++++ RECORDS FOR THE TASK
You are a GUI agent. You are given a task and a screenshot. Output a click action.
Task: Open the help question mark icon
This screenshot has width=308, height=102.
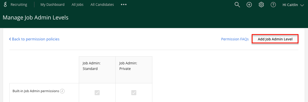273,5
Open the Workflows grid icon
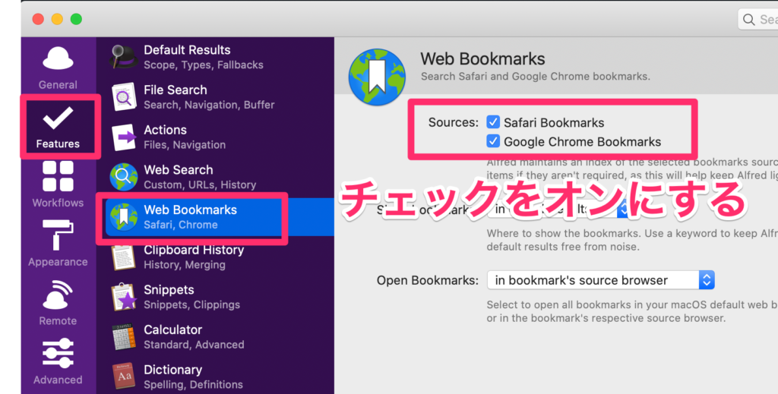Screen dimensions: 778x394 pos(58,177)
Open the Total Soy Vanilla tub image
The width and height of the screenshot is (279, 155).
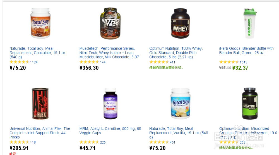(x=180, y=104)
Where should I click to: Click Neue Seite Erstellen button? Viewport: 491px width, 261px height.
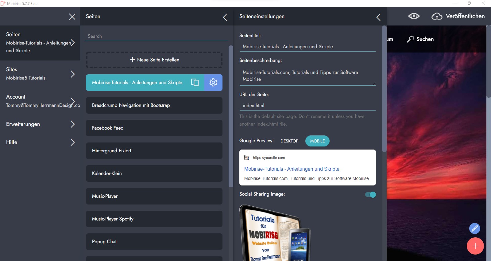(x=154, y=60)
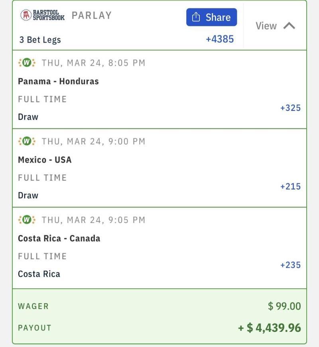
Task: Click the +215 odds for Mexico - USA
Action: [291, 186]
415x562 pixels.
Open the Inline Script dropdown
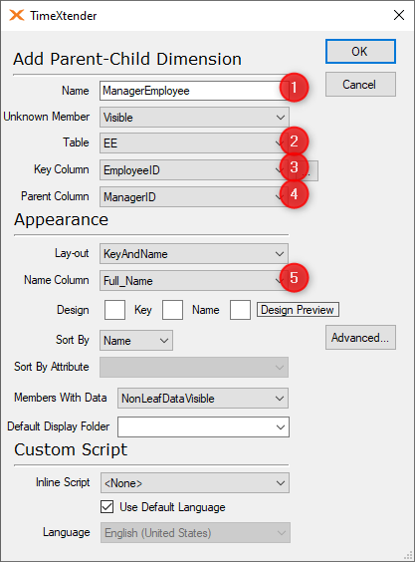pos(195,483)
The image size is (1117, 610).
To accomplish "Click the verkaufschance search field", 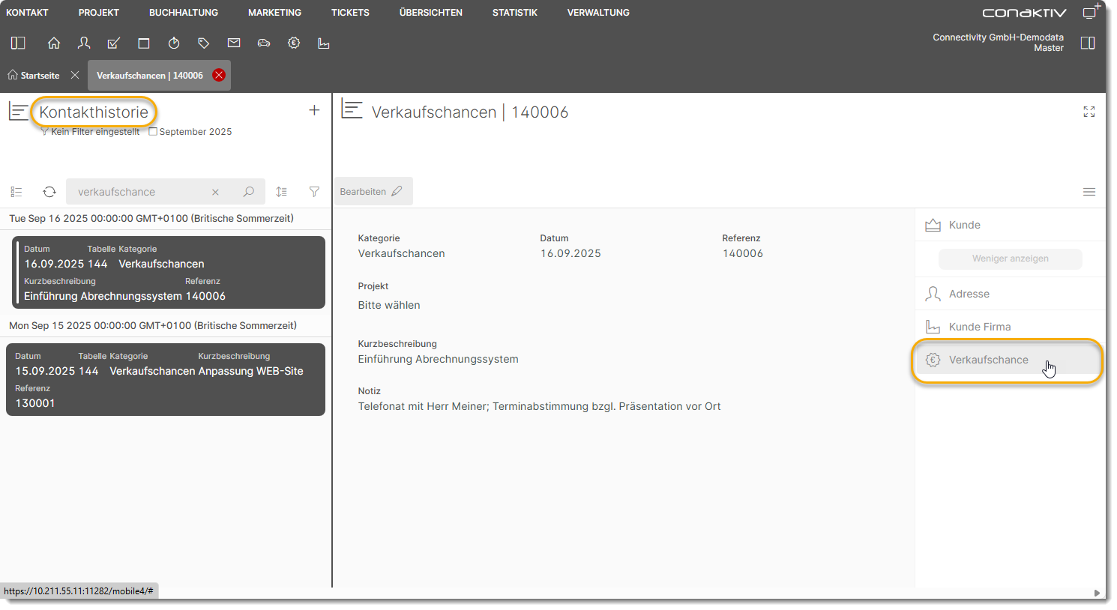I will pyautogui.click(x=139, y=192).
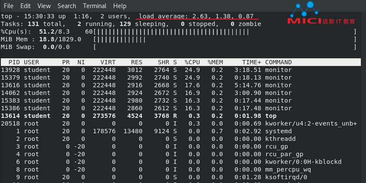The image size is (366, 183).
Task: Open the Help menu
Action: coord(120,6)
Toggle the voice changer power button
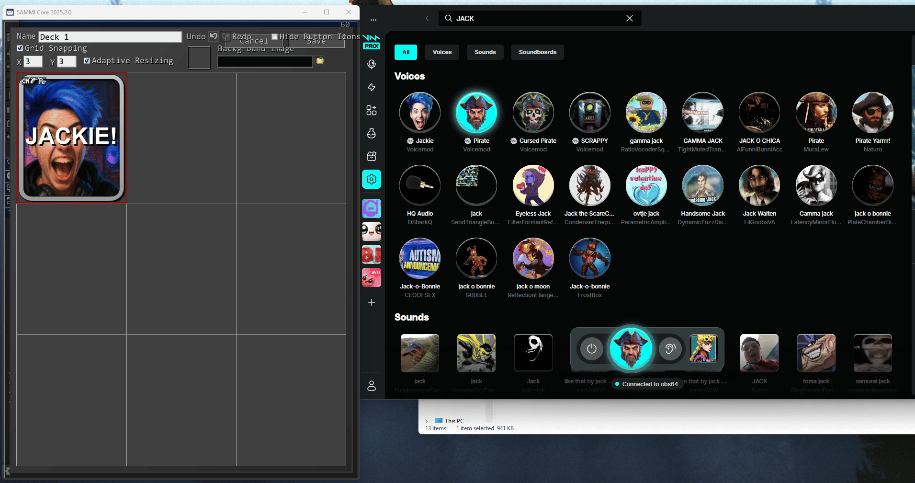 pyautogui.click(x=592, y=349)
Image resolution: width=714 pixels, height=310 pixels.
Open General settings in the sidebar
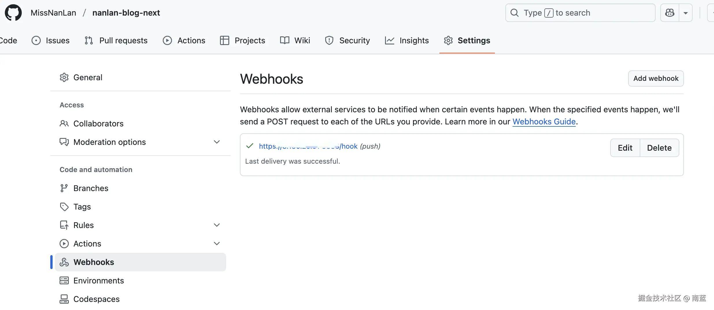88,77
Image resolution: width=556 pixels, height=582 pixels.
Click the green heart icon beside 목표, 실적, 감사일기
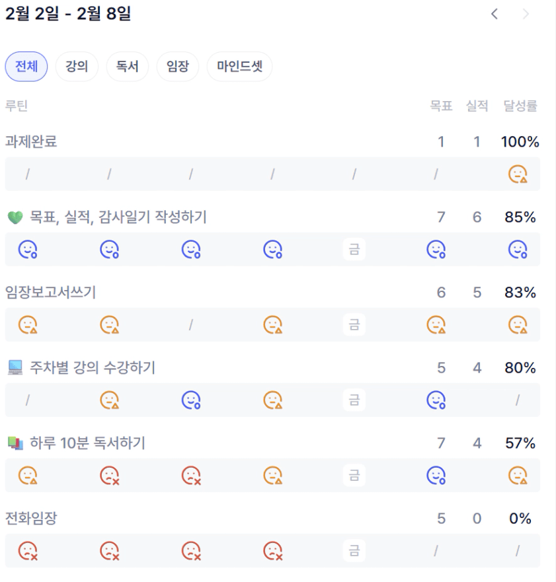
++++++++
++++ RECORDS FOR THE TASK
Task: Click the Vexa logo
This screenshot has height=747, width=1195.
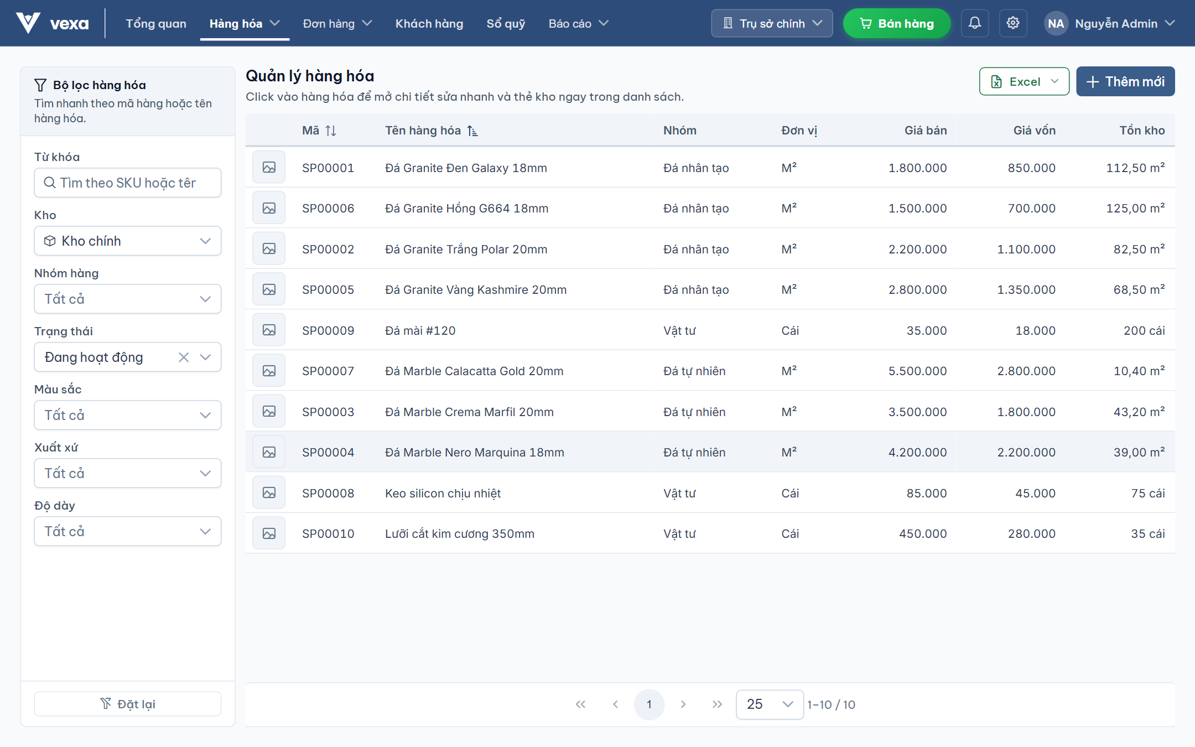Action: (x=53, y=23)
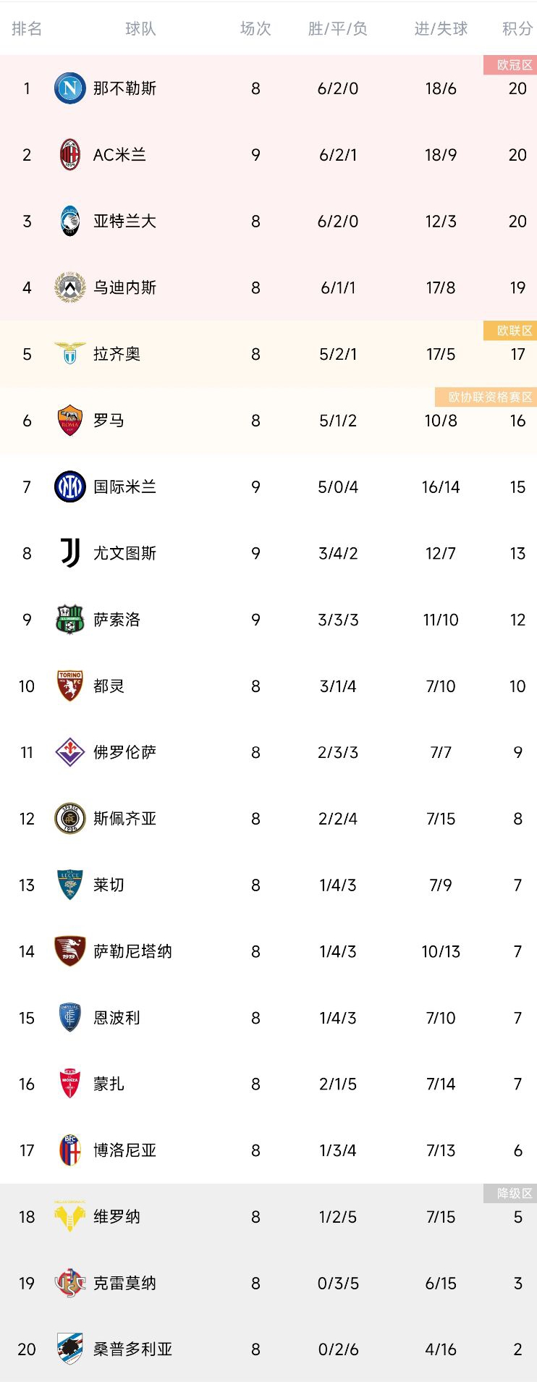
++++++++
++++ RECORDS FOR THE TASK
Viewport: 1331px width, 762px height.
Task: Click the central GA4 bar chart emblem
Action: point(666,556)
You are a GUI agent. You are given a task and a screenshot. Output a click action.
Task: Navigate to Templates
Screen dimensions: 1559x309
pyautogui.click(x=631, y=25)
++++++++
▸ **INSTRUCTIONS TO FOLLOW**
Write out exactly the lines above between the one with "Toggle the voice changer power button" and the one with "Click the green", inclusive, with pictures left out.

▸ **REPLY**
Toggle the voice changer power button
 pyautogui.click(x=592, y=349)
Image resolution: width=714 pixels, height=310 pixels.
Open General settings in the sidebar
88,77
Image resolution: width=556 pixels, height=582 pixels.
Click the green heart icon beside 목표, 실적, 감사일기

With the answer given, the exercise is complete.